Do cancer treatments increase a patient's risk of cardiovascular disease?
Although advances in cancer treatments have decreased cancer mortality over the past decade, there are now a growing numbers of cancer survivors experiencing long-term effects related to those therapies. The heart is especially vulnerable to inflammation triggered by cancer and toxic effects from chemotherapy and radiation therapy, which has given rise to cardio-oncology clinics.
A new study in the journal Cancer looked at the cardiovascular disease incidence in older cancer survivors and the impact of specific cancer treatments on heart health.[1] Researchers found higher risks of stroke, heart attack and hospital admission for heart failure in older cancer survivors and linked chemotherapy to elevated rates of these conditions.
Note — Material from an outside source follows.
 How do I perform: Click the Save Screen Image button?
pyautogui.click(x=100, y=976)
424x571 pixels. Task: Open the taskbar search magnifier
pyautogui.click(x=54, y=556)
“Our research contributes to the growing body of work indicating that cancer- and treatment-related cardiovascular disease is a very real risk in cancer survivors,” explained lead researcher Suzanne Orchard, PhD, director of the ASPirin in Reducing Events in the Elderly (ASPREE) Clinical Trial at Monash University in Australia, in a statement. “Cardiovascular disease can have a significant impact on both quality of life and survival for patients with cancer. Fortunately, with early screening and preventative measures, some of the cancer-related risks can be mitigated.”
Orchard analyzed data from the ASPREE trial, which included adults aged 70 years and older who were living in Australia and the United States.
Of the 15,454 participants, 1,392 developed cancer over an average follow-up of 4.6 years. When the researchers assessed which participants experienced a cardiovascular disease event including stroke, heart attack, or hospital admission for heart failure, they found that the rate was twice as high in those who developed cancer compared with those who were cancer-free. The data shows cancer patients had an average of 20.8 cardiovascular disease events among 1,000 people over one year, as compared to only 10.3 events in the patients who did most have cancer.
This elevated risk remained even after accounting for traditional cardiovascular disease risk factors.
The incidence of cardiovascular disease events was greatest in patients with metastatic, blood and lung cancers. Also, chemotherapy was associated with a two-times higher risk of cardiovascular disease events.
Analyses were inconclusive regarding other systemic therapies such as hormonal therapy, targeted therapy, immunotherapy, and radiation therapy—although thoracic radiation is known to confer an elevated risk. Aspirin (the intervention in the trial) did not impact cardiovascular disease incidence.